We are called to speak about good things when the rest of the world meditates on the bad (Philippians 4:8-9), we are called to act righteously, faithfully, blamelessly, and pure too (Psalms 18:24-28). There’s a lot more in there about how we are supposed to be, but I gotta tell ya: This is enough for me to mull over right now. I don’t know who these people are that don’t put pressure on themselves to act the way God wants them to, but that isn’t me and I’m weary of the pressure.

I can only do so much, right? I’m just me and I’ve come to realize that it’s not God I’m worried about liking me or what I do, it’s other people. I worry about what other people will think if I do this or that…say this or that…I’m not perfect. So far from it I wonder why I’m raising kids to be honest. The fear is crippling sometimes.

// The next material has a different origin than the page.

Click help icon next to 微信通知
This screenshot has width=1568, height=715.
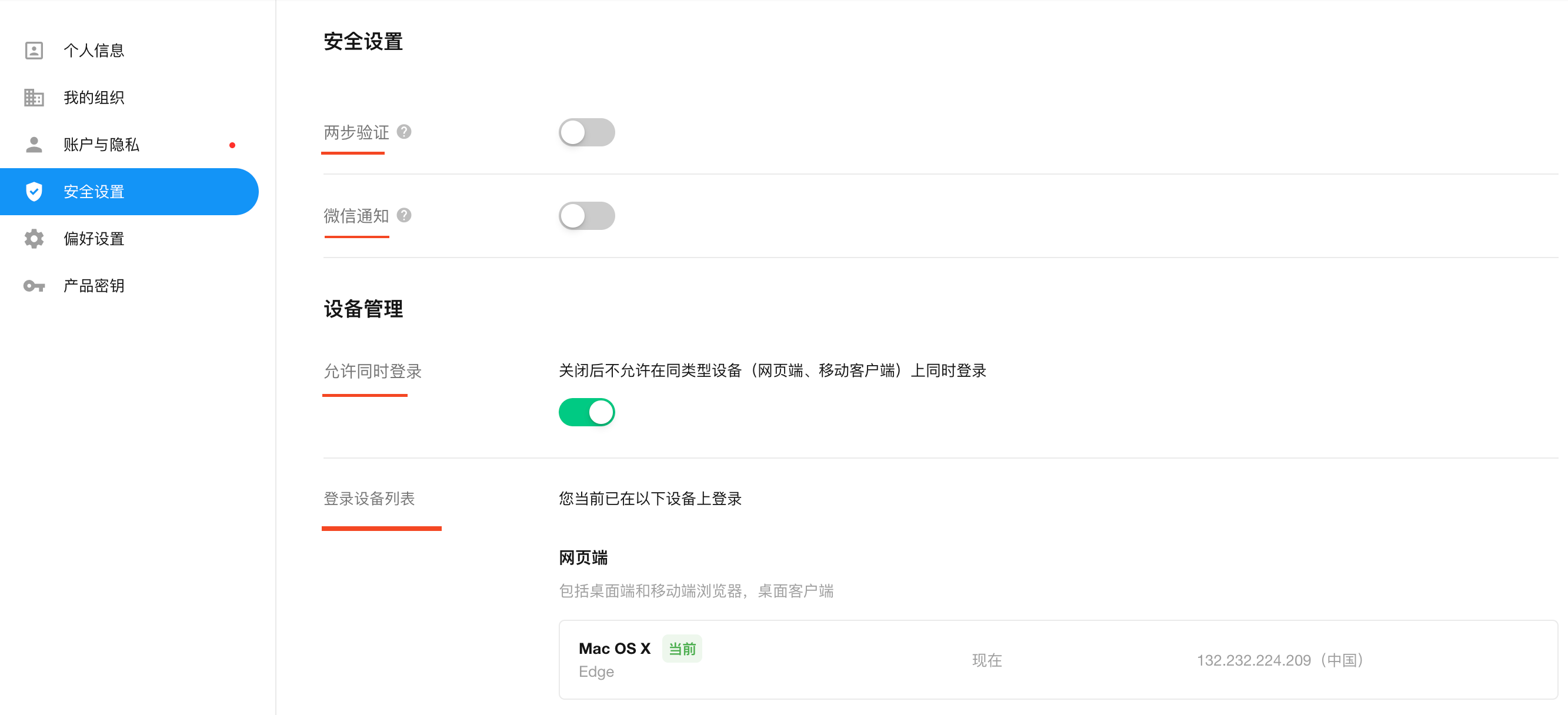tap(404, 215)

I don’t want to try to fix it or try to find a cure for awhile. I just want to be. I just need God to take over here and steer me because I’m too tired to figure out where I’m heading. I picture Him behind one of those big ship’s steering wheels (I’m from the Midwest, I can’t be expected to know what they’re really called.) while I’m slumped in the passenger seat. (Yeah, my ship has a passenger seat. What of it?) I think being a Christian is one of the hardest, if not the hardest, things I’ve ever done. Drinking, smoking, and all the other ugly stuff that comes along with it was super easy. Sure it was expensive, it was horrible for my health, but it was easy. The temptations come back every once in awhile, to turn off the Christian and turn to a different source of “help.” What a joke. Those idols did nothing for me. They didn’t drown anything I went through or dealt with, didn’t heal any wounds, didn’t fix anything to say the very least. It’s for this reason I know that it would be a slap to my God’s face if I picked up those habits again. Not to say that I could never, ever, possibly screw up, but I know that it would hurt Him. There have been days when that’s all that has kept me from it. I don’t know that I would ever stop if I started again and with that statement running through my brain, I hear Him whisper, I could rescue you again. For some reason, that alone allows me some breathing room to remain imperfect, to take some of that pressure off myself.

With that being said, it’s not what I truly want. I want more of Him, the One Who rescued me from all that mess and myself. I turned to that junk for years and years. I know that if I drank again, it wouldn’t even be a temporary relief from the stress or the pain. I need more Jesus and I won’t settle for any less than what He has for me. I’ve tried what the world has to offer. It ain’t much.